Method B: Update Mode

1

Reboot into Update Mode

Terminal
sudo loader-reboot.sh update
2

Or Config Mode to review first

Terminal
sudo loader-reboot.sh config
3

Run the update flow

Use the "Update" option in Arc Config Mode. For advanced config, run arc.sh.

Verify & Rollback

Cross-check against published 3.0.7 metadata on the Arc Loader page. For rollback, grab stable artifacts from Arc stable releases.


Agent-Assisted Upgrade

You can use coding agents to generate a safe, auditable upgrade runbook — but keep a human in the loop for every destructive action (flash, write, reboot).

Tooling Overview

Tool Description
Claude Code Terminal-oriented agentic tool. Edits files, runs commands, works with git.
Conductor Mac app to orchestrate parallel agents in isolated workspaces with review/merge workflow.
Google Antigravity Agent-first IDE with async agent workflows and reviewable Artifacts.

What to Automate Safely

Have the agent produce audit artifacts: a plan.md runbook, a rollback.md, and a commands.sh that is print-only by default. Then you manually run only what you approve.

Claude Code Runbook

Install and start a session on your Mac:

Terminal
curl -fsSL https://claude.ai/install.sh | bash
mkdir -p arc-upgrade && cd arc-upgrade
claude

Create a CLAUDE.md with guardrails:

CLAUDE.md
# Arc beta → newer beta upgrade (HITL)

Non-negotiables:
- Do not run destructive commands automatically
  (dd, diskutil eraseDisk, wipefs, parted, mkfs, fdisk, zpool, mdadm)
- Always print the exact command and wait for explicit human approval
- Require the user to paste diskutil list output before any disk-write
- Produce artifacts: plan.md, rollback.md, verification.md, commands.sh

Deliverables:
1) plan.md — step-by-step runbook tailored to environment
2) commands.sh — SAFE (echo only); dangerous commands commented out
3) rollback.md — exact steps to revert if boot fails
4) verification.md — post-upgrade checks

Prompt to generate the upgrade plan:

Prompt
You are helping me upgrade Arc loader from an older beta to a newer beta.
Work in this folder only. First, ask me for:
(1) my platform (bare metal USB vs Proxmox/ESXi/etc)
(2) where the boot media is
(3) whether I can tolerate downtime
(4) whether I use encryption keys

Then create these files:
- plan.md (detailed, step-by-step)
- commands.sh (SAFE: echo-only; no destructive commands executed)
- rollback.md
- verification.md

Do not assume device names. Require me to paste diskutil list
before any write steps. Include official Arc links.

Conductor (Multi-Agent)

Separate concerns across parallel agent workspaces, then merge only what you approve:

Workspace Agent Responsibility
runbook-agent Write plan.md with environment questions + decision points
safety-agent Write rollback.md + "what could brick me" warnings
ops-agent Write verification.md (checks before/after reboot)
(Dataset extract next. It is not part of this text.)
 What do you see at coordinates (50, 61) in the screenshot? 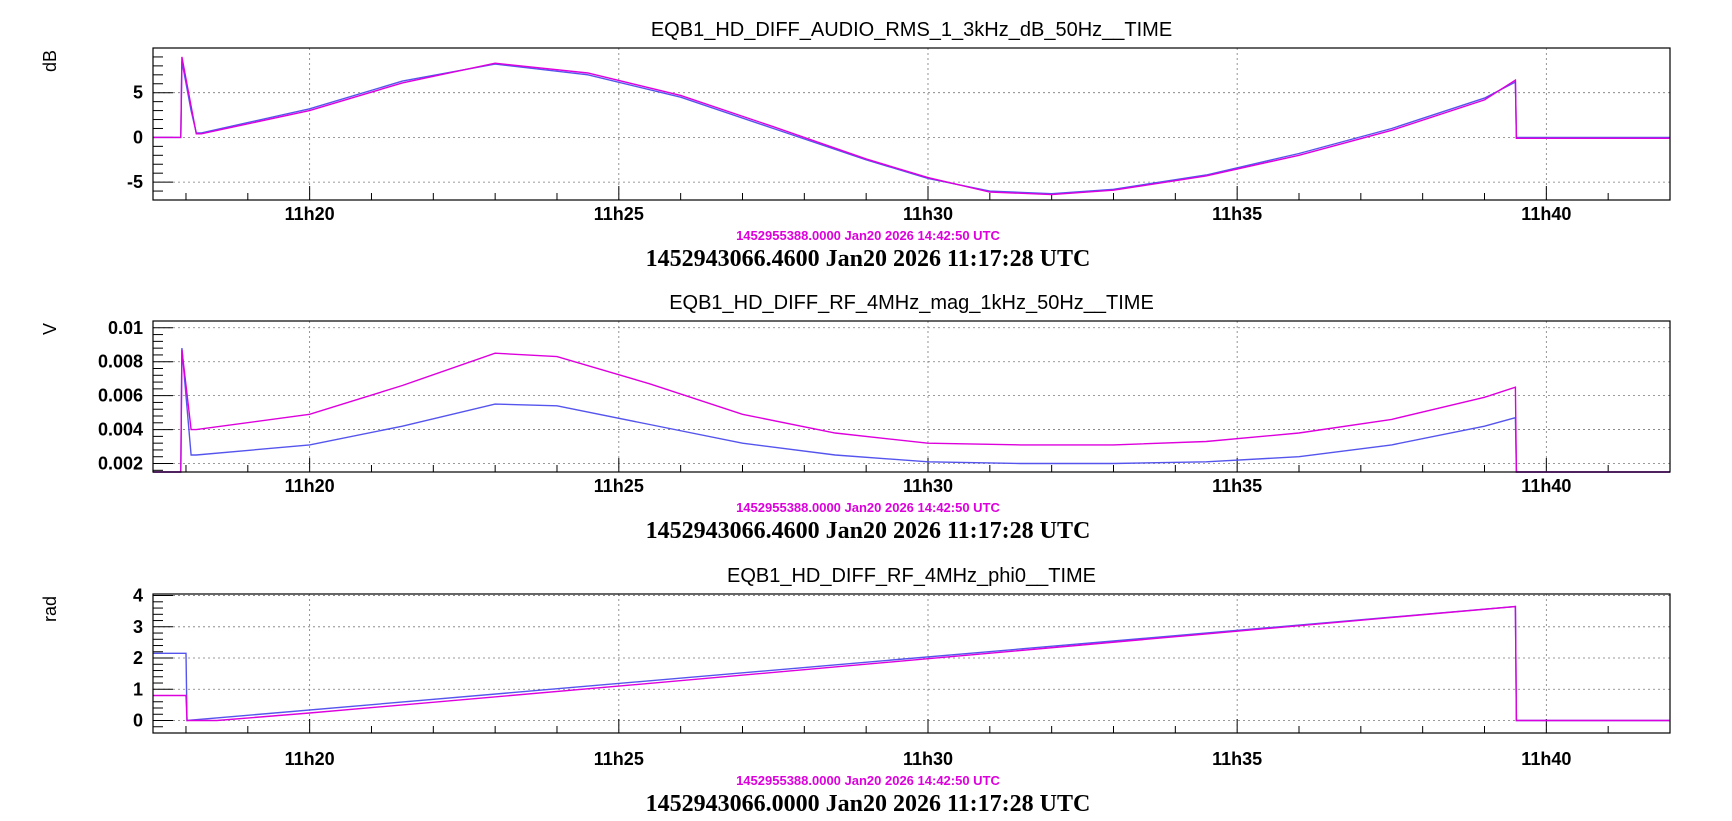
I see `y-axis-label: dB` at bounding box center [50, 61].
Docs: docs.conductor.build

Google Antigravity

If using Antigravity, treat it the same way: make it generate audit artifacts and require explicit confirmation before any disk-write or reboot step.

Key principle: Agents produce artifacts you can audit. You run only the commands you approve. Always keep a rollback path ready before the first reboot.